Cortisol levels and control of inflammatory responses to toxic shock syndrome toxin-1 (TSST-1): the prevalence of night-time deaths in sudden infant death syndrome (SIDS)

Abstract

There is evidence that inflammatory responses have been induced in the tissues and body fluids of many SIDS infants. We suggested that some of these deaths are due to uncontrolled inflammatory responses to infectious agents and possibly cigarette smoke. The majority of SIDS deaths occur during the 2–4 month age range when infants have decreasing levels of maternal antibodies to infectious agents. Most deaths occur during the early hours of the morning. Adults are more susceptible to inflammatory responses at night due to lower levels of cortisol associated with circadian rhythm patterns. Infants develop these patterns between the ages of 7 weeks and 4 months, at which time their night-time cortisol levels drop dramatically. The objective of this study was to use an in vitro model system to assess the effects of different cortisol levels on pro-inflammatory cytokine production in response to the staphylococcal toxic shock syndrome toxin-1 (TSST-1) which has been identified in a significant number of SIDS infants.

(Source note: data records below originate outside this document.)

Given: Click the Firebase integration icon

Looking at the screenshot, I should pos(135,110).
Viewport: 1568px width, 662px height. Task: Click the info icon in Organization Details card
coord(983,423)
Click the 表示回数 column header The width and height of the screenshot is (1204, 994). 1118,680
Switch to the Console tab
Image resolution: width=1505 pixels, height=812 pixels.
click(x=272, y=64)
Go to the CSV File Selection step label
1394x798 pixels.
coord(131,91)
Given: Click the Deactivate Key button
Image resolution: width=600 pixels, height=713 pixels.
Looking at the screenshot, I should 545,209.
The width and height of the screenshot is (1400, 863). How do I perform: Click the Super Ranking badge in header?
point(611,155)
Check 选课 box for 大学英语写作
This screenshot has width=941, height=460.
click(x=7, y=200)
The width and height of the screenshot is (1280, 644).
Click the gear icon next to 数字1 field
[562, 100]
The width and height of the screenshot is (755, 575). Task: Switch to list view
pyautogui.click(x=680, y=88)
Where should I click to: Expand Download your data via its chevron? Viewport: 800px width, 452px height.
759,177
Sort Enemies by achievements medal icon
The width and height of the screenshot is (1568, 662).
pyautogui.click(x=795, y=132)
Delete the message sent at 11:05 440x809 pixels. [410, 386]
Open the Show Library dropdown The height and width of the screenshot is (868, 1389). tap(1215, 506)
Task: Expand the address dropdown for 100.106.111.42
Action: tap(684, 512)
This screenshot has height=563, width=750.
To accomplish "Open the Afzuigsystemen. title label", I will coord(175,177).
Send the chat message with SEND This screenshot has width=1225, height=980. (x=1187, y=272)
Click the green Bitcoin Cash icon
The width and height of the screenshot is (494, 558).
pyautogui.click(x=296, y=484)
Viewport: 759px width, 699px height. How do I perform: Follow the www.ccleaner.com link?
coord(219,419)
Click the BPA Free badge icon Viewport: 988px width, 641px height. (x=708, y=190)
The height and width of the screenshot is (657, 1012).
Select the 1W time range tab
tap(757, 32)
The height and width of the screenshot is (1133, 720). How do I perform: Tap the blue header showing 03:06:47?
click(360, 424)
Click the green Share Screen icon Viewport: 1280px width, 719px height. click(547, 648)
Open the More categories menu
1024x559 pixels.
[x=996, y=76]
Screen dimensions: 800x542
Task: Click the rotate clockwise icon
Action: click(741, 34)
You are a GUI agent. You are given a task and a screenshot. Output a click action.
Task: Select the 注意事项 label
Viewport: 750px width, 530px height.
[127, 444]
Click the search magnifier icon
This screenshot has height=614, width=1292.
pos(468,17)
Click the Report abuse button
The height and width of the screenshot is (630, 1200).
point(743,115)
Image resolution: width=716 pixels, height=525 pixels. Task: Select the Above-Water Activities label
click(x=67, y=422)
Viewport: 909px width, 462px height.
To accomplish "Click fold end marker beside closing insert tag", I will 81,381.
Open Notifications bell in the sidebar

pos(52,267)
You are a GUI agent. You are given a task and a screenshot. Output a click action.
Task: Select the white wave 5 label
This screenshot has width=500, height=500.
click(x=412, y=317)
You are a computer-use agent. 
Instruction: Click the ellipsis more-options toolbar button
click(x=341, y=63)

Levels of cortisol present in infants at night and during the day before and after the development of the circadian rhythm pattern were examined. Human buffy coats ( n=9) were stimulated with TSST-1 and responses assessed over 72 hours by a bioassay for tumour necrosis factor-α (TNF-α) and an enzyme linked immunosorbent assay (ELISA) for interleukin-6 (IL-6). Cortisol levels present in an infant at night after development of circadian rhythm (≤5 μg dl −1), did not significantly increase or decrease production of either TNF-α or IL-6. Concentrations of cortisol greater than 5 μg dl −1 usually found in infants during the day or at night prior to the physiological change significantly decreased production of TNF-α at 12 hours and of IL-6 at 12 and 16 hours. Only cortisol levels greater than 5 μg dl −1 significantly decreased production of the pro-inflammatory cytokines by human buffy coats stimulated with TSST-1. If the switch to the circadian rhythm pattern occurs in an infant when maternal antibodies are still present or after they have developed their own active immunity, the infant could neutralise common viruses, toxins or bacteria; however, if this switch occurs in an infant when antibody levels are low, this could be a window of vulnerability during which infants are at an increased risk of death if uncontrolled inflammatory responses are induced by infectious agents or their products.